“The only unquestionable specimen of Mexican art that I know of in Great Britain, is a cup of very fine gold, which is said to have belonged to Montezuma. It weighs 5 oz. 12 dwt. Three drawings of it were exhibited to the Society of Antiquaries, June 10, 1765. A man’s head is represented on the cup. On one side the full face, on the other the profile, on the third the back parts of the head. The relievo is said to have been produced by pinching the inside of the cup, so as to make the representation of a face on the outside. The features are gross, but represented with some degree of art. This cup was purchased by Edward, Earl of Orford, while he lay in the harbour of Cadiz with the fleet under his command, and is now in the possession of his grandson, Lord Archer. I am indebted for this information to my respectable and ingenious friend Mr. Barrington.
“As the Mexican paintings are the most curious monument extant of the earliest mode of writing, it will not be improper to give some account of the means by which they were preserved from the general wreck of every work of art in America, and communicated to the public. For the most early and complete collection of these published by Purchas, we are indebted to the attention of that curious inquirer, Hakluyt.
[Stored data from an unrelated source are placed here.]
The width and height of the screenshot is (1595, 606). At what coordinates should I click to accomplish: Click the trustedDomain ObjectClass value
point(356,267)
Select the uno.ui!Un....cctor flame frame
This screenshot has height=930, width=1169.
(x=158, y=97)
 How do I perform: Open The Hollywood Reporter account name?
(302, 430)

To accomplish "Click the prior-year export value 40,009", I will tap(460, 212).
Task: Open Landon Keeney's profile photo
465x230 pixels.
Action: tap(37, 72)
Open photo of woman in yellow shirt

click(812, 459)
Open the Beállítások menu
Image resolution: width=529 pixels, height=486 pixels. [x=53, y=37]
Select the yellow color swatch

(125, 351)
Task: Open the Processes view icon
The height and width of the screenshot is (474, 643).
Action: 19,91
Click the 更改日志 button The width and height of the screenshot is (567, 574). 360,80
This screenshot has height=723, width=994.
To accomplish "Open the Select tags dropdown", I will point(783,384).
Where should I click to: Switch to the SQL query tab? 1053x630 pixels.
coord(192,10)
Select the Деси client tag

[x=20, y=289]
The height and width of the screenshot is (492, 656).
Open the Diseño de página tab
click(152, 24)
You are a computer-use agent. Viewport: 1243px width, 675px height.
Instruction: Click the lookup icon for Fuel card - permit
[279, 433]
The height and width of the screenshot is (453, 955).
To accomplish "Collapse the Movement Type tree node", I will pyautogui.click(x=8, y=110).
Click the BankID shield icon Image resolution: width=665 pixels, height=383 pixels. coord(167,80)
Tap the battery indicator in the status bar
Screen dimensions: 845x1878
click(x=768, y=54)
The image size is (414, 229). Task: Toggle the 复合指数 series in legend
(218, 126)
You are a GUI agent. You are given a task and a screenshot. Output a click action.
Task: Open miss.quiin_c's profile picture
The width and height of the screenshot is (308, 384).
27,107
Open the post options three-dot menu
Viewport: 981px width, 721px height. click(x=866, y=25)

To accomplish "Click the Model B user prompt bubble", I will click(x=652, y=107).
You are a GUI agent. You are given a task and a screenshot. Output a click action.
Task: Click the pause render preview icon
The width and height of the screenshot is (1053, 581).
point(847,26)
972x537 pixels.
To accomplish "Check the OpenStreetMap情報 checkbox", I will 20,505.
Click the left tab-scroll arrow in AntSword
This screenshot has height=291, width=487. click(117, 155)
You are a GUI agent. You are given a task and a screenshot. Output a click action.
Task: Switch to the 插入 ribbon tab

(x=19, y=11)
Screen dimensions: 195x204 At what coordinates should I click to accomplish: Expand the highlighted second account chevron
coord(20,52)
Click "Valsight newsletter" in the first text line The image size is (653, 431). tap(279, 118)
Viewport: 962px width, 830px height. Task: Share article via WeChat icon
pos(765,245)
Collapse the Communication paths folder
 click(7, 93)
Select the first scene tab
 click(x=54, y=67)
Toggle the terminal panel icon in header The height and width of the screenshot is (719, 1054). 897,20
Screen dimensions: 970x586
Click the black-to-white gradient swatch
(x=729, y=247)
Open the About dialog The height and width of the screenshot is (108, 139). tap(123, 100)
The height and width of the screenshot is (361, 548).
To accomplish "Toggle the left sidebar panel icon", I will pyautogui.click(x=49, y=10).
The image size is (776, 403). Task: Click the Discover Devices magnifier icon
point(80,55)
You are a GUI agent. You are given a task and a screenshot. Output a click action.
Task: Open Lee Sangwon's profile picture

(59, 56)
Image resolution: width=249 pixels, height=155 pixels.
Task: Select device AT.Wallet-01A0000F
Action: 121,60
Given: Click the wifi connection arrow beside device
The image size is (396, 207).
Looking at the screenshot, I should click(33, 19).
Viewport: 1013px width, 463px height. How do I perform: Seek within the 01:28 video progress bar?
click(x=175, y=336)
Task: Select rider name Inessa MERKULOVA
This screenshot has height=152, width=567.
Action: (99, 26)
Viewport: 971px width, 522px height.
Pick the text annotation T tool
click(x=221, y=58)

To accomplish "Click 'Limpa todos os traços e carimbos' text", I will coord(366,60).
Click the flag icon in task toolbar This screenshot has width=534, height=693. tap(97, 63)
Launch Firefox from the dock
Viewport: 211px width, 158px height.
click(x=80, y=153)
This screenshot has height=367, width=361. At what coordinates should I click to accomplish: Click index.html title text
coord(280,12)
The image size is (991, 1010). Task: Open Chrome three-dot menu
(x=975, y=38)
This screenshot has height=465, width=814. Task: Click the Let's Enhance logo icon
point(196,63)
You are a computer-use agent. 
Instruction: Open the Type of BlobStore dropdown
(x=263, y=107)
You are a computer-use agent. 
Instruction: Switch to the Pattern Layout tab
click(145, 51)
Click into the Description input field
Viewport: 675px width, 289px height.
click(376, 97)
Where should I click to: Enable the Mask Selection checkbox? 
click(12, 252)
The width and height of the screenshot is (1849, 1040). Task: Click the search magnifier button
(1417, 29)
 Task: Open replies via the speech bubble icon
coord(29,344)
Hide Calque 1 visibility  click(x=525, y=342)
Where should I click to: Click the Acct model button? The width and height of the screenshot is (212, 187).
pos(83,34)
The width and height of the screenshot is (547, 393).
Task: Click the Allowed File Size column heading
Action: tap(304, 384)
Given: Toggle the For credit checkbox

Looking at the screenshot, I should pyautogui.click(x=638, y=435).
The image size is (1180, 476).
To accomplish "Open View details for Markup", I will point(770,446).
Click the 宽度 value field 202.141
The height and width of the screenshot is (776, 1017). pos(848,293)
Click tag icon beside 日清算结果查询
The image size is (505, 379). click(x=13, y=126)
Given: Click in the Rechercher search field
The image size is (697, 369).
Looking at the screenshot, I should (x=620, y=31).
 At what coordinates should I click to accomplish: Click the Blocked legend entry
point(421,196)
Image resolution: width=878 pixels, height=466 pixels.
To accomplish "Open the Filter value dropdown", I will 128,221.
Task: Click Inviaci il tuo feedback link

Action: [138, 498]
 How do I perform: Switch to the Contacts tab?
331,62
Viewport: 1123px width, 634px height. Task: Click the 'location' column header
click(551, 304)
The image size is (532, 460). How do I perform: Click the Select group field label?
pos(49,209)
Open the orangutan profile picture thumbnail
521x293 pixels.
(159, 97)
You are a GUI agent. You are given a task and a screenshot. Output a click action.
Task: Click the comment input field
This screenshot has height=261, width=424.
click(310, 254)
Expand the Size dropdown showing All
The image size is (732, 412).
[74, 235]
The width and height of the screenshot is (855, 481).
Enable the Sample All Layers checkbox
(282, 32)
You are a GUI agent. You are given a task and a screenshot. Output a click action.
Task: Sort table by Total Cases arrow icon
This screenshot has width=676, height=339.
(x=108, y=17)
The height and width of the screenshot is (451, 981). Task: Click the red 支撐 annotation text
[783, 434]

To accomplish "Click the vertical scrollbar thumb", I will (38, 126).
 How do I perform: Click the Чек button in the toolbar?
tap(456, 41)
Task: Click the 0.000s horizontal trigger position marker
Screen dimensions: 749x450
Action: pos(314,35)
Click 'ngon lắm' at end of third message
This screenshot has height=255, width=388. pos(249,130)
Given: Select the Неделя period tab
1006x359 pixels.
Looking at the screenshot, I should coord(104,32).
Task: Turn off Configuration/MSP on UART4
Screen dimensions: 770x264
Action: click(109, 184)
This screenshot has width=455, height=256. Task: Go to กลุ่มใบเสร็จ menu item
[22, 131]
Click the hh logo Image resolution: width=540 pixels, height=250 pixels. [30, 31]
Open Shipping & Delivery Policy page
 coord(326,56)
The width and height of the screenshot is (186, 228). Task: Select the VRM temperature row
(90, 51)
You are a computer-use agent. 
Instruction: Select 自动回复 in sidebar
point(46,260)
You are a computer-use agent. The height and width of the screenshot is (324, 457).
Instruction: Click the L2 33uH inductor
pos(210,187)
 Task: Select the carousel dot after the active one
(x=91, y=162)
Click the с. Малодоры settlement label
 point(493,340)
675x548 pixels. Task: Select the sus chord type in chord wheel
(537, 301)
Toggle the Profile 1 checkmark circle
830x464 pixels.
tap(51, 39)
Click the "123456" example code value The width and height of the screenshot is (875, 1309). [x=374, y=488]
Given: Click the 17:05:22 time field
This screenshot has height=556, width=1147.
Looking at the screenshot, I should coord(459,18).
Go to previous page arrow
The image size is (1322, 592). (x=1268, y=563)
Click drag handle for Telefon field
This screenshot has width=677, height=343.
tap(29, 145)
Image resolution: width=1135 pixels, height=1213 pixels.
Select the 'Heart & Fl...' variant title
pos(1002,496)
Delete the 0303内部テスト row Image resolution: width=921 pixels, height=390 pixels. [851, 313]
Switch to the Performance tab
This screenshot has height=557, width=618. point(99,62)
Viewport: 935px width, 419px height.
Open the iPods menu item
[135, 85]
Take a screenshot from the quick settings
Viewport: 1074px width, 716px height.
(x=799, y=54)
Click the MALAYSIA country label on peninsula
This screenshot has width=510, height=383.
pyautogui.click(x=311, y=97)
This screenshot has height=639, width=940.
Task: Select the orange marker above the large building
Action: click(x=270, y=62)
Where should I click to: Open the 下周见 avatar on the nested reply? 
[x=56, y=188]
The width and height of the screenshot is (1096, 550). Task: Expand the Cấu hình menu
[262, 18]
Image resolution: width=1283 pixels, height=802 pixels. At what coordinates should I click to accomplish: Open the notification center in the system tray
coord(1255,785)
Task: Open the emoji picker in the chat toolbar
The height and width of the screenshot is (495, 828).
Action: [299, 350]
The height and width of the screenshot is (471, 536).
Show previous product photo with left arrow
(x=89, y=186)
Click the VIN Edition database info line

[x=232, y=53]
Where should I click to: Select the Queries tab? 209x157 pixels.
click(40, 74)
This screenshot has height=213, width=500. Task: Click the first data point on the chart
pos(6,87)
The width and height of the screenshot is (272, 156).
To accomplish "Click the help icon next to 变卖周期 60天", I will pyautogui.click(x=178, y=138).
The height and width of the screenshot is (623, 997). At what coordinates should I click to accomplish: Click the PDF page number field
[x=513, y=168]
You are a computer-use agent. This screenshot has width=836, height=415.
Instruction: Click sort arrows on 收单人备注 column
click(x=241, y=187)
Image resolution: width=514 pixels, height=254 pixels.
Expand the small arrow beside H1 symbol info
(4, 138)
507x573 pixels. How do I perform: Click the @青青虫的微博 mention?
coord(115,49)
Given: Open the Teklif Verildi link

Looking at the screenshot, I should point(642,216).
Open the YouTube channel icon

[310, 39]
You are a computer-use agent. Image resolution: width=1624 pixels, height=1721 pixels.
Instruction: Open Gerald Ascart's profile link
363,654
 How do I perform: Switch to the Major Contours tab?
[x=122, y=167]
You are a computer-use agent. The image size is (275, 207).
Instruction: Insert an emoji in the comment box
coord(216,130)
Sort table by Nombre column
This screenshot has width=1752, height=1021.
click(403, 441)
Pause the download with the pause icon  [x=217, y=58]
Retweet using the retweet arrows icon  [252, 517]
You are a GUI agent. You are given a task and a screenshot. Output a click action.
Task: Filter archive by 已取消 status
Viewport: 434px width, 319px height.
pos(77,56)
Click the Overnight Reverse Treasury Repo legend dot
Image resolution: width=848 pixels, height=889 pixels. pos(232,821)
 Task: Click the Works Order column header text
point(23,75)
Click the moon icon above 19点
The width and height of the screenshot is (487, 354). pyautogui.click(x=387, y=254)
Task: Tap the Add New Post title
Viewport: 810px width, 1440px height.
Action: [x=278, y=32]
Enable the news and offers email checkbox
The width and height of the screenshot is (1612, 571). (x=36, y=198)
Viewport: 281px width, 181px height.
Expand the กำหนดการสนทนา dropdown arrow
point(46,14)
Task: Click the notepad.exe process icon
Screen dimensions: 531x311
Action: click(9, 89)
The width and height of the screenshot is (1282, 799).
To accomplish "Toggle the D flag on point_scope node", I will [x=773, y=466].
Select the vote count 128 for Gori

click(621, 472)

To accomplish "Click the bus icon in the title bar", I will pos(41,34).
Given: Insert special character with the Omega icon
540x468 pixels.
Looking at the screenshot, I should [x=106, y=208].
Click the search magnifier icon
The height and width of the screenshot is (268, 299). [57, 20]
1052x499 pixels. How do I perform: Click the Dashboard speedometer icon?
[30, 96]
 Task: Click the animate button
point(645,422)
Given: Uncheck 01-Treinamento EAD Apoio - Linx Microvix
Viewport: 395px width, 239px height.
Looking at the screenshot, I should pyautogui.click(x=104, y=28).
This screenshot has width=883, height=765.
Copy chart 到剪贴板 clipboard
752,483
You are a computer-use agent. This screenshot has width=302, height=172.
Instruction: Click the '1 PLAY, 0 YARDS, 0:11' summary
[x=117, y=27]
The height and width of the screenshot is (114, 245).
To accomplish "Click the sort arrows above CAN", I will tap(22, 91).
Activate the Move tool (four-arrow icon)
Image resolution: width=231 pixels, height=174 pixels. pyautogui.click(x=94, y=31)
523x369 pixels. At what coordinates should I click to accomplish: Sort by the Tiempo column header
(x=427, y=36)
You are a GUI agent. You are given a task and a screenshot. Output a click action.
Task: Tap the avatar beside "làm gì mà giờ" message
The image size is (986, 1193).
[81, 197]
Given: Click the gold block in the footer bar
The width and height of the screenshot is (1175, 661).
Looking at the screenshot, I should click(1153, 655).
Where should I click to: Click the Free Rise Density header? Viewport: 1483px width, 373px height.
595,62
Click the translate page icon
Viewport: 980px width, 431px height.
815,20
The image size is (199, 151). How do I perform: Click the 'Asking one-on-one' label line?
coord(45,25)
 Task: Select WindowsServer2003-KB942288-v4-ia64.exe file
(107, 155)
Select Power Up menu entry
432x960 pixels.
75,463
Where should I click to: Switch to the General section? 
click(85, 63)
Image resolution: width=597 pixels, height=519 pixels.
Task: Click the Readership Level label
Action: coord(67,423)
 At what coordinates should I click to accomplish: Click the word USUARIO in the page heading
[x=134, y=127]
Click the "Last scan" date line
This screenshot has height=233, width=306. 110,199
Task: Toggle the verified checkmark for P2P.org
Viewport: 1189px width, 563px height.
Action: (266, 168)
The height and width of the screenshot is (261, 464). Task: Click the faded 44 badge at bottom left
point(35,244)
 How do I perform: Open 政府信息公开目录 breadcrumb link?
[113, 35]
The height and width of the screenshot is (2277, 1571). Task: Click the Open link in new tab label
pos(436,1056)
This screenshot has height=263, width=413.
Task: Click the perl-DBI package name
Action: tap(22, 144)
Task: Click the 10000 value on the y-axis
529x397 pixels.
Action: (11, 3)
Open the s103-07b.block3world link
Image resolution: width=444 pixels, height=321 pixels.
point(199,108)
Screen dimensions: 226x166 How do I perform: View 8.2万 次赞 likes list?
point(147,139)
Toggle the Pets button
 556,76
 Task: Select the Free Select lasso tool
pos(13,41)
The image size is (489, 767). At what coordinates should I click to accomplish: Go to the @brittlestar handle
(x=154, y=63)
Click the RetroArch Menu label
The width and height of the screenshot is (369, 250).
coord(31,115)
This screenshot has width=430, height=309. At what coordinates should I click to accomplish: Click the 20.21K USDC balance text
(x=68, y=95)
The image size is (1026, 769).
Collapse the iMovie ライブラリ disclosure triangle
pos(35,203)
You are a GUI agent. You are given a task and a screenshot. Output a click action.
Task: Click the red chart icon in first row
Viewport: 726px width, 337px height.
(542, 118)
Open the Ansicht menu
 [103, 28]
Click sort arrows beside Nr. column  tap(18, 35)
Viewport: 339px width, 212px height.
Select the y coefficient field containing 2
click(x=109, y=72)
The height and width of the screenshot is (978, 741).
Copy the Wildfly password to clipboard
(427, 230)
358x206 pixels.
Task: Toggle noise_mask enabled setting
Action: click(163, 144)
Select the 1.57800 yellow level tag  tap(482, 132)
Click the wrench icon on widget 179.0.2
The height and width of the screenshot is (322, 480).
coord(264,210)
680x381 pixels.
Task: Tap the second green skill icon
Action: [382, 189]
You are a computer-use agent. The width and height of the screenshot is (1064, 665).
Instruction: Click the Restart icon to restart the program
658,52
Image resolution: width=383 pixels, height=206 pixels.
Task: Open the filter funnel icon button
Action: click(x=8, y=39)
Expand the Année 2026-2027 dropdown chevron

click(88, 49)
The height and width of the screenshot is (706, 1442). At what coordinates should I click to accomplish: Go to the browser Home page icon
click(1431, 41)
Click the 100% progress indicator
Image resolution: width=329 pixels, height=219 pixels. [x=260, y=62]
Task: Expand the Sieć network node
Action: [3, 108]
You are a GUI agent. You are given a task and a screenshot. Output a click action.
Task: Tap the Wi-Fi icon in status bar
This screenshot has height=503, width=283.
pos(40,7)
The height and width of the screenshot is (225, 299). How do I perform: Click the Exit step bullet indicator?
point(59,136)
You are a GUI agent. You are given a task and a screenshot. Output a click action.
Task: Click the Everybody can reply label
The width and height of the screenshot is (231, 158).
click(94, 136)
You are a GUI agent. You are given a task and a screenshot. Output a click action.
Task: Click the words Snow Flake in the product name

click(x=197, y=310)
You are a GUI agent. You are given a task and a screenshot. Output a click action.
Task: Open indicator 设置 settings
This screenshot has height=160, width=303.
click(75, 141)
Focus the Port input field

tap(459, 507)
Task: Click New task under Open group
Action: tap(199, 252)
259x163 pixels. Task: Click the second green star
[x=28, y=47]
“Don Antonio Mendoza, viceroy of New Spain, having deemed those paintings a proper present for Charles V., the ship in which they were sent to Spain was taken by a French cruiser, and they came into the possession of Thevet, the King’s geographer, who, having travelled himself into the New World, and described one of its provinces, was a curious observer of whatever tended to illustrate the manners of the Americans.
“On his death they were purchased by Hakluyt, at that time chaplain of the English ambassador to the French court; and being left by him to Purchas, were published at the desire of the learned antiquary Sir Henry Spelman. They were translated from English into French by Melchizedeck Thevenot, and published in his collection of voyages, A.D. 1683.
“The second specimen of Mexican picture-writing was published by Dr. Francis Gemelli Carreri, in two copper-plates. The first is a map, or representation of the progress of the ancient Mexicans[[72]] on their first arrival in the country, and of the various stations in which they settled, before they founded the capital of their empire in the lake of Mexico. The second is a chronological wheel, or circle, representing the manner in which they computed and marked their cycle of fifty-two years. He received both from Don Carlos de Siguenza y Congorra, a diligent collector of ancient Mexican documents.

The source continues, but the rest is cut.